**DIRECTIONS**:
Can you render the material below as a numbered list, starting at the line that contains "Open the Limpiar inactivos tab" (that line included) and going through the last line, with blank lines omitted and the pictures left out?

[Dataset excerpt]
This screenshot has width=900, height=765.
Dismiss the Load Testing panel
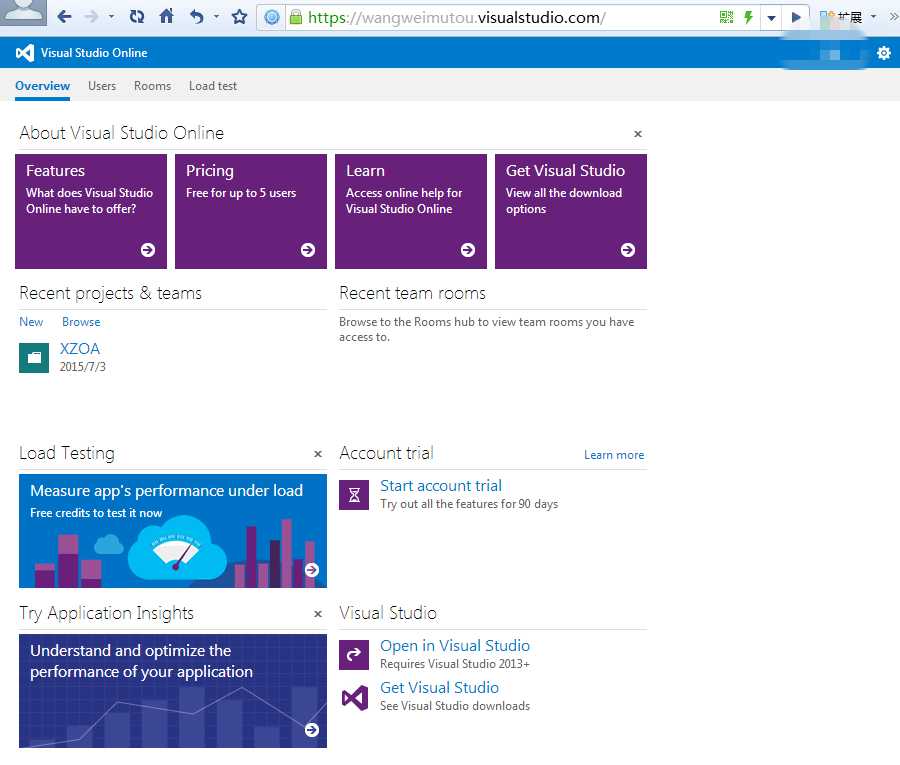(x=317, y=454)
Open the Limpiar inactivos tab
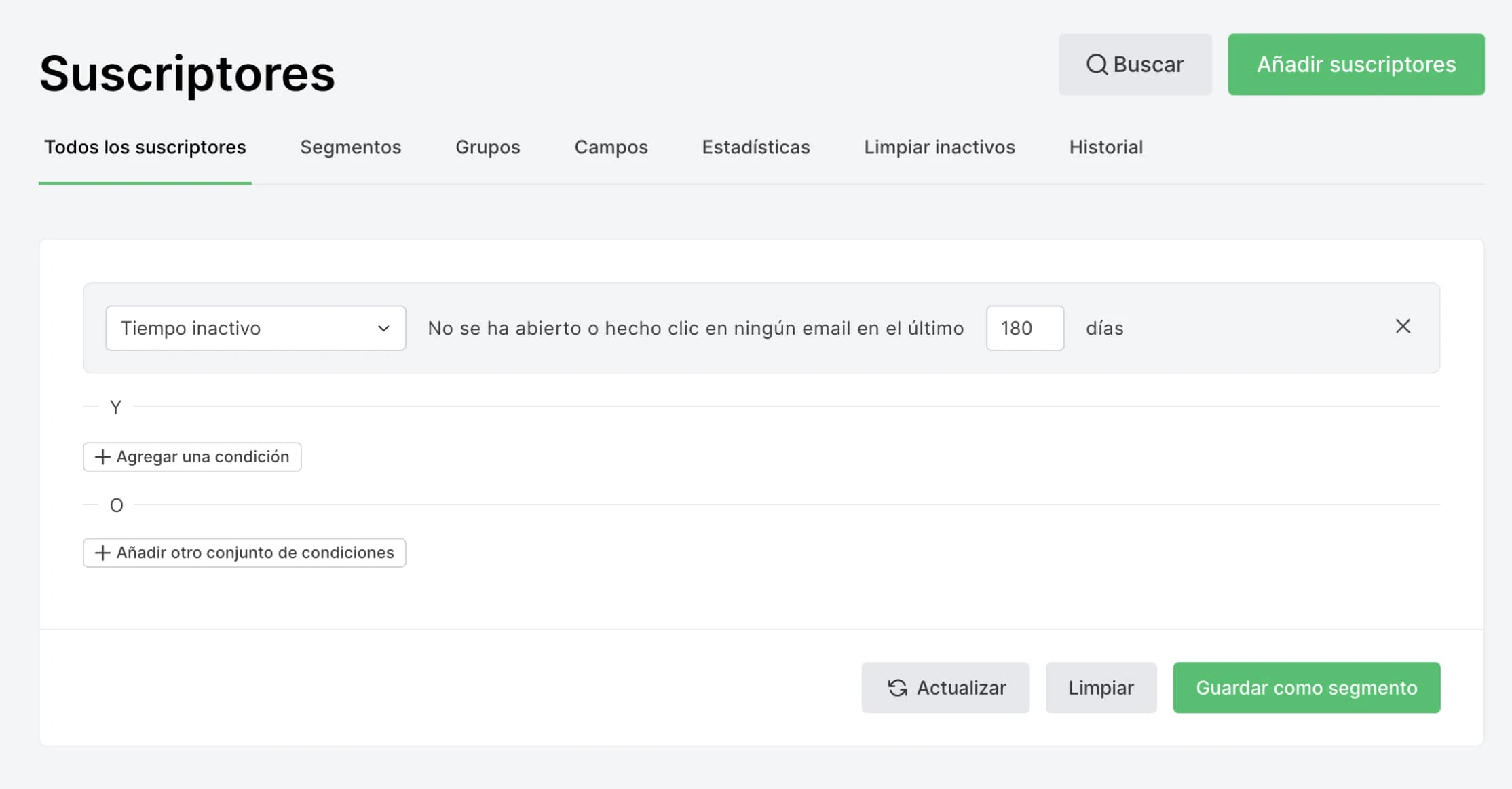Image resolution: width=1512 pixels, height=789 pixels. click(939, 147)
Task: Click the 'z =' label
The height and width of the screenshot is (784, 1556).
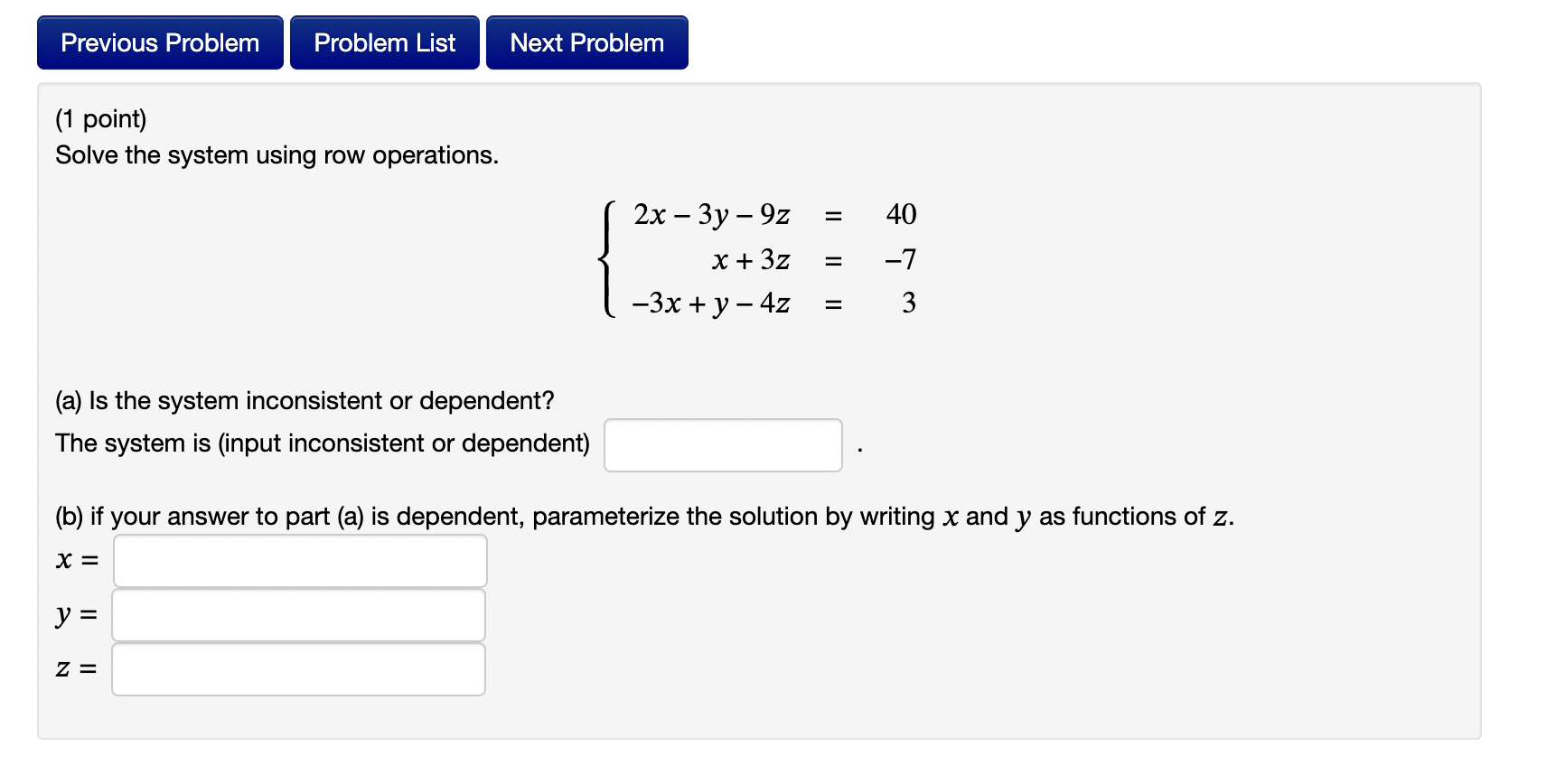Action: (77, 669)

**TASK OUTPUT**:
1. Open the Limpiar inactivos tab
2. Image resolution: width=1512 pixels, height=789 pixels. click(939, 147)
3. Task: Click the 'z =' label
4. The height and width of the screenshot is (784, 1556).
5. Action: (77, 669)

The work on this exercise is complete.